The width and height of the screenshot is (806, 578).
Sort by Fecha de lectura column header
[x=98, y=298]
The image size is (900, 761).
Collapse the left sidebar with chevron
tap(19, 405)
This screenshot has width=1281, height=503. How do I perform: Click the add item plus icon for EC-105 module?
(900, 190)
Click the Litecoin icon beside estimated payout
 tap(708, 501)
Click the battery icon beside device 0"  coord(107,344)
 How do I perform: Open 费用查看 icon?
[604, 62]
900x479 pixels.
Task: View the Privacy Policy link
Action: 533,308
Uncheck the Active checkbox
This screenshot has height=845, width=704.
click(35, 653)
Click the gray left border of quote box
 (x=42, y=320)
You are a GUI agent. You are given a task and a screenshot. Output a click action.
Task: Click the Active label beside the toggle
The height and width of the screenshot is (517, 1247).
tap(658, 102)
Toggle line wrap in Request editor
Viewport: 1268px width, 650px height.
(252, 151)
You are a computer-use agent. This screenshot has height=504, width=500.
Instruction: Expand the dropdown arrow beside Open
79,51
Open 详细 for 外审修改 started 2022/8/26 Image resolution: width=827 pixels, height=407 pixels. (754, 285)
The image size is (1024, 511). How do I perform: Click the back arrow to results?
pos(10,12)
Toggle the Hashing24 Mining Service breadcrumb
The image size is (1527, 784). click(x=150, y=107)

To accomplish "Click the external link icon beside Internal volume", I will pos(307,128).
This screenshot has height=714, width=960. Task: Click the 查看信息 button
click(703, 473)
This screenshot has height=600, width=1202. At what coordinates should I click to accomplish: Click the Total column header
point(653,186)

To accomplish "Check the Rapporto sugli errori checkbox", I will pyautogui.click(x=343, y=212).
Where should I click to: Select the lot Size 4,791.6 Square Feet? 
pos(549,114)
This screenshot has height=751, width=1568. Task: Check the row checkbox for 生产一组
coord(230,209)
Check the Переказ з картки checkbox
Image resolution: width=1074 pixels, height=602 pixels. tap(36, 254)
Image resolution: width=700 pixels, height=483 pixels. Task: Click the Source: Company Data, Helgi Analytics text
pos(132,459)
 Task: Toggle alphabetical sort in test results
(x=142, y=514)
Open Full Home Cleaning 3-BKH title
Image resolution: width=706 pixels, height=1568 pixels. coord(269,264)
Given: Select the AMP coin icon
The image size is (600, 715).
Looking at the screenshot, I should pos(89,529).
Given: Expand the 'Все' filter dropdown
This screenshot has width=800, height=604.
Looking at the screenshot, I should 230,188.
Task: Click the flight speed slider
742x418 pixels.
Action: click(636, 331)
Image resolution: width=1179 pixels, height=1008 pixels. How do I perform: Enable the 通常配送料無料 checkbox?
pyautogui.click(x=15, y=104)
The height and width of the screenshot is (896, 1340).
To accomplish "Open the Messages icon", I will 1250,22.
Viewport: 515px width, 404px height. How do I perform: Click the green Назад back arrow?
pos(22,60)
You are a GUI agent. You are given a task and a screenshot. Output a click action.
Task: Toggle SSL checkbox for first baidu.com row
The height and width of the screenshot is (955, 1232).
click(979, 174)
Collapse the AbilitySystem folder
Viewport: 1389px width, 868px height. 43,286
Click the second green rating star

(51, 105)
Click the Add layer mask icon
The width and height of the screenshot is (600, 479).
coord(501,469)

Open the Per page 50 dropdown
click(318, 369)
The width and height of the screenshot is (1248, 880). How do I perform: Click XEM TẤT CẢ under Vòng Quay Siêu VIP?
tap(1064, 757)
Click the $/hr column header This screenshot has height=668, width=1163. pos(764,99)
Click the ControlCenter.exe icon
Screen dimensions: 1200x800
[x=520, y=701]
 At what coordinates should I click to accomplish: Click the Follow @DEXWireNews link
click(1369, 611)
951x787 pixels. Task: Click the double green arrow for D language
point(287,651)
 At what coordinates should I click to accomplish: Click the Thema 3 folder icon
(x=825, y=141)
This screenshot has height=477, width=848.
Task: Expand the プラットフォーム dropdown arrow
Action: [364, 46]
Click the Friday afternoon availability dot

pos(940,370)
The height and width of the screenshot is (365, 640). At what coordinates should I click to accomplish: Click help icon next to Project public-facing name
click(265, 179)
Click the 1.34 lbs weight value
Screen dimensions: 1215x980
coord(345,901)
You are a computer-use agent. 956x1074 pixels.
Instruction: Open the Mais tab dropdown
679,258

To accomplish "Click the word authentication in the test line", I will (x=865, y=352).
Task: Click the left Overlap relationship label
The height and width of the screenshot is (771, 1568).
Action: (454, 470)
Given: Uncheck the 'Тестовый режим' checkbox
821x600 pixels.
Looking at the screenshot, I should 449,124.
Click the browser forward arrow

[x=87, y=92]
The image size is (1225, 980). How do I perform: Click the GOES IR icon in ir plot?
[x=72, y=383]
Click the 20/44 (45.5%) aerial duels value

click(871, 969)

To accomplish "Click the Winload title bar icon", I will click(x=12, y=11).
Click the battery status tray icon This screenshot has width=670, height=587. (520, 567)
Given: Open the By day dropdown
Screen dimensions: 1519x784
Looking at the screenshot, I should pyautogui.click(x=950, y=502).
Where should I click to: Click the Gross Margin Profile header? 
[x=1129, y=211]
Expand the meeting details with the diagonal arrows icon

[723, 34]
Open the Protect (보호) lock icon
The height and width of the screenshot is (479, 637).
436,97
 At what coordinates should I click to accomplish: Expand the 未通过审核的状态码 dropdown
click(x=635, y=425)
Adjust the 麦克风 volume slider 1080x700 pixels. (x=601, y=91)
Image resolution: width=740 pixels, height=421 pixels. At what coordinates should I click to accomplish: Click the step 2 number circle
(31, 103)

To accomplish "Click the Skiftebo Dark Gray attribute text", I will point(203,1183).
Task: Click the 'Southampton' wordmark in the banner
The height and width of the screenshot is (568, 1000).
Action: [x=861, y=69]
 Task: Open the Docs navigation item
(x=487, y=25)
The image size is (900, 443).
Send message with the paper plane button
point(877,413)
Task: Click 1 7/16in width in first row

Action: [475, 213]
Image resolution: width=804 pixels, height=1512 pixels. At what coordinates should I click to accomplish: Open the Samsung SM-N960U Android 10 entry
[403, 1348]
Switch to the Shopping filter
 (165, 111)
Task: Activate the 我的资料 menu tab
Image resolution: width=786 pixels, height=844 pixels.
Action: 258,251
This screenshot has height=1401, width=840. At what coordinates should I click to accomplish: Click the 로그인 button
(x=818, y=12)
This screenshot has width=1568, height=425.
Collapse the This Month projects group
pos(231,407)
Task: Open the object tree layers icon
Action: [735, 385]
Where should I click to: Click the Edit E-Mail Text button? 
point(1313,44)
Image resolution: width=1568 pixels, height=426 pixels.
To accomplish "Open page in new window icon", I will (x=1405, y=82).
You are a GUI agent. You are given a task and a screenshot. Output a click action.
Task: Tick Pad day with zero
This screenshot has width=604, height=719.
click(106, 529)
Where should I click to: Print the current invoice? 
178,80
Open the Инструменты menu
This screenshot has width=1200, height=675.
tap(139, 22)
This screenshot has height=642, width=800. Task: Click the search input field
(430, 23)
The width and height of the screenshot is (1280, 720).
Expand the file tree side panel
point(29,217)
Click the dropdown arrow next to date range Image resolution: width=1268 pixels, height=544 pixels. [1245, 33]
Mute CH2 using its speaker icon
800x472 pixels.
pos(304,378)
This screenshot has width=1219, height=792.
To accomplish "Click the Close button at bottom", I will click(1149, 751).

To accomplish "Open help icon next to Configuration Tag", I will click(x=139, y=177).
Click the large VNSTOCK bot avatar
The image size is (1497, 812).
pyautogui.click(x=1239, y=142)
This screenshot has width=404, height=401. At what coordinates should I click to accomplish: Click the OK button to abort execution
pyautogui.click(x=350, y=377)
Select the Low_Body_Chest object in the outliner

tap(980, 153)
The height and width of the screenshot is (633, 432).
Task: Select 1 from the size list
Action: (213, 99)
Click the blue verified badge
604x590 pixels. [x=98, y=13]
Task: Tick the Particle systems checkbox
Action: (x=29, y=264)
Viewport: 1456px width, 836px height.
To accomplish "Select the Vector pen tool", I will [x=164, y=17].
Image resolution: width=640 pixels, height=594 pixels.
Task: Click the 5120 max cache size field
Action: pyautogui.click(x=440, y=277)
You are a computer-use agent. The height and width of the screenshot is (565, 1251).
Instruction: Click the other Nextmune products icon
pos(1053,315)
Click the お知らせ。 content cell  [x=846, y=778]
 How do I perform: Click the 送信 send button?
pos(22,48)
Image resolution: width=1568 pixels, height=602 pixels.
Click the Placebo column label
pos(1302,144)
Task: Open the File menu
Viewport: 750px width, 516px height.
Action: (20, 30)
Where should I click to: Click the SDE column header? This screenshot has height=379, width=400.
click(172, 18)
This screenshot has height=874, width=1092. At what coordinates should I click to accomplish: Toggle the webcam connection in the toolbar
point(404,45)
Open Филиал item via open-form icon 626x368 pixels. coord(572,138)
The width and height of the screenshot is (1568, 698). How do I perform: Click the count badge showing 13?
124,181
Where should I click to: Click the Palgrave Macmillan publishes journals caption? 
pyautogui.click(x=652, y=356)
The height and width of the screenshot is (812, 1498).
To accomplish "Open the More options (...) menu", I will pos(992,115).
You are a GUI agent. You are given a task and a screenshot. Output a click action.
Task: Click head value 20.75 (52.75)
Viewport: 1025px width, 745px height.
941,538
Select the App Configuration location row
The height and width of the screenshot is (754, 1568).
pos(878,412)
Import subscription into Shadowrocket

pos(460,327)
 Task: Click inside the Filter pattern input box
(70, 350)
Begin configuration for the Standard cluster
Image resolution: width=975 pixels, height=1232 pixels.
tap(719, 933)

WHAT IS NEEDED: Please say how many lines in the records above contain the word "slider". Give the number alone.

RESULT OF THE EXERCISE: 2